Online supplemental material
Fig. S1 is related to Fig. 1 and shows knockdown efficiency of indicated siRNA and additional data for KDM5A and ZMYND8 interactions. Fig. S2 shows DNA damage recruitment of ZMYND8 upon multiple KDM5A siRNA treatments (related to Fig. 1). It also shows H3K4me3 levels (±4-OHT) on promoter regions of IR-induced genes (related to Fig. 2). In addition, it contains peptide pull-down assays as in Fig. 3 A with additional peptides and different conditions. Fig.
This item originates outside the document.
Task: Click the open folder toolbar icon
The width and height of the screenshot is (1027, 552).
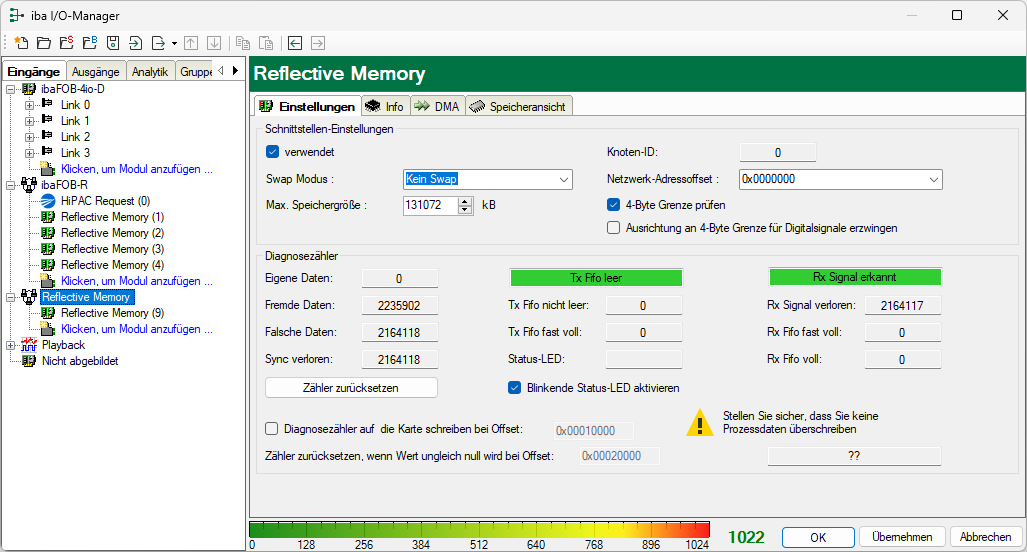Action: click(x=43, y=43)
S3 is related to Fig. 3 and shows expression levels of WT or mutant KDM5A vectors by Western blots and rescue experiments for damage recruitment of ZMYND8 with indicated WT and mutant KDM5A expression upon siKDM5A-UTR. Fig. S4 is related to Fig. 4 and provides data for independence of damage recruitment of KDM5A from ZMYND8-NuRD. Fig. S5 is related to Fig. 6. It analyzes RAD51 loading at FokI-DSB sites upon CPI-455 treatment and provides protein expression levels and cell cycle distribution of U2OS cells in siControl and siKDM5A conditions. A supplemental .txt file provides source code for computational methods used to draw Fig. 2 D and Fig. S2 C (see Materials and methods).
We thank Jenny Brodbelt and her laboratory (The University of Texas at Austin [UT Austin]) for Mass Spectrometry and Roger Greenberg for providing the FokI DSB cell lines. We are grateful to Nadima Uprety for assistance in the initial cloning and analysis of some ZMYND8 interactors. We are thankful for comments on the manuscript from Blerta Xhemalce (UT Austin).
Funding in G. Legube’s laboratory was provided by grants from the European Research Council (ERC-2014-CoG 647344), Agence Nationale pour la Recherche (ANR-14-CE10-0002-01 and ANR-13-BSV8-0013), and the Ligue Nationale contre le Cancer. This research in the K.M. Miller laboratory was supported by start-up funds from UT Austin, Cancer Prevention Research Institute of Texas (CPRIT, R1116), and the National Institutes of Health, National Cancer Institute (RO1 CA201268 and CA198279).
The authors declare no competing financial interests.
Author contributions: F. Gong performed experiments, and F. Gong and K.M. Miller designed and analyzed the experiments, unless indicated otherwise. T. Clouaire, M. Aguirrebengoa, and G. Legube performed and analyzed all experiments with DIvA cells. K.M. Miller conceived the study and supervised the project. F. Gong and K.M. Miller wrote the manuscript with input and discussions from all authors.